- GBP/USD fell to 1.2588, reversing gains following the BoE’s decision to maintain current interest rates.
- Technical barriers on an up move at 1.2665, setting the stage for potential further declines below 1.2600.
- Key support levels to watch: 1.2550, followed by November and April lows at 1.2486 and 1.2299 respectively.
The British pound is paring some of its earlier gains against the US dollar after the Bank of England (BoE) kept interest rates steady and pushed GBP/USD towards an intraday high of 1.2664. However, once the dust settled, the pair fell below 1.2600, and at the time of writing it was trading at 1.2578.
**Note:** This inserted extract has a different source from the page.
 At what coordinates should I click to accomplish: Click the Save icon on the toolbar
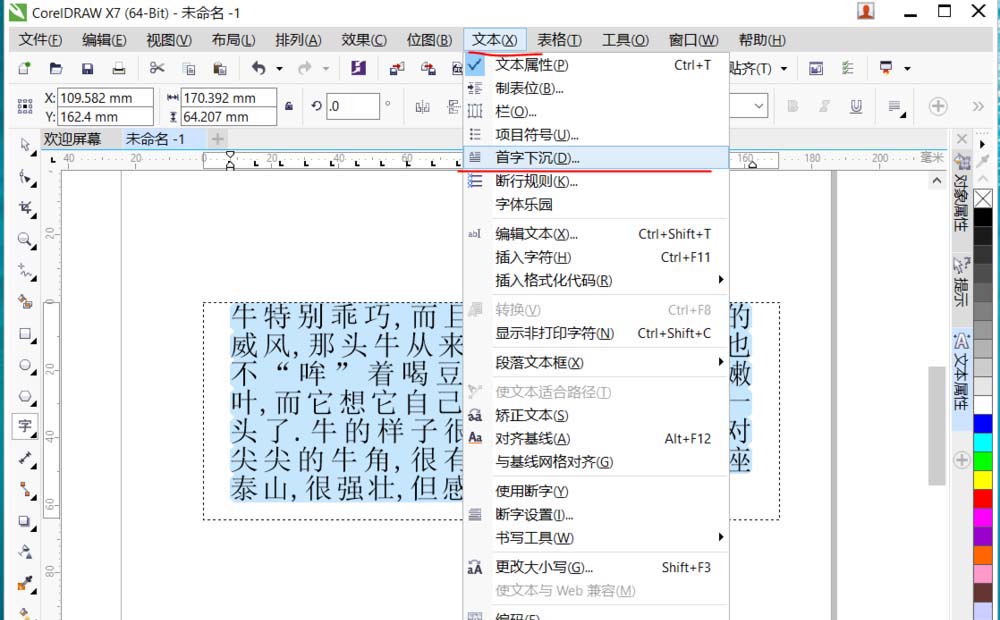click(x=88, y=68)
GBP/USD Price Forecast: Technical Outlook
GBP/USD remains bearish, reaffirming its bias after buyers failed to clear the December 17 low that turned the resistance at 1.2665. This opened the way for further declines below 1.2600, extending the decline below 1.2590.
The momentum remains bearish, as reflected by the Relative Strength Index (RSI), which is below the neutral line and tilted to the downside.
If sellers want to maintain control, they need to clear the area at 1.2550. Once crossed, the next stop will be the November 22 low at 1.2486, followed by the April 22 low at 1.2299.
Conversely, if buyers want to regain control, they need to regain the 1.2600 level followed by the December 17 high of 1.2728. A violation of the latter will reveal convergence of the 50- and 200-day plain moving averages (SMAs) at around 1.2803 and 1.2815, respectively.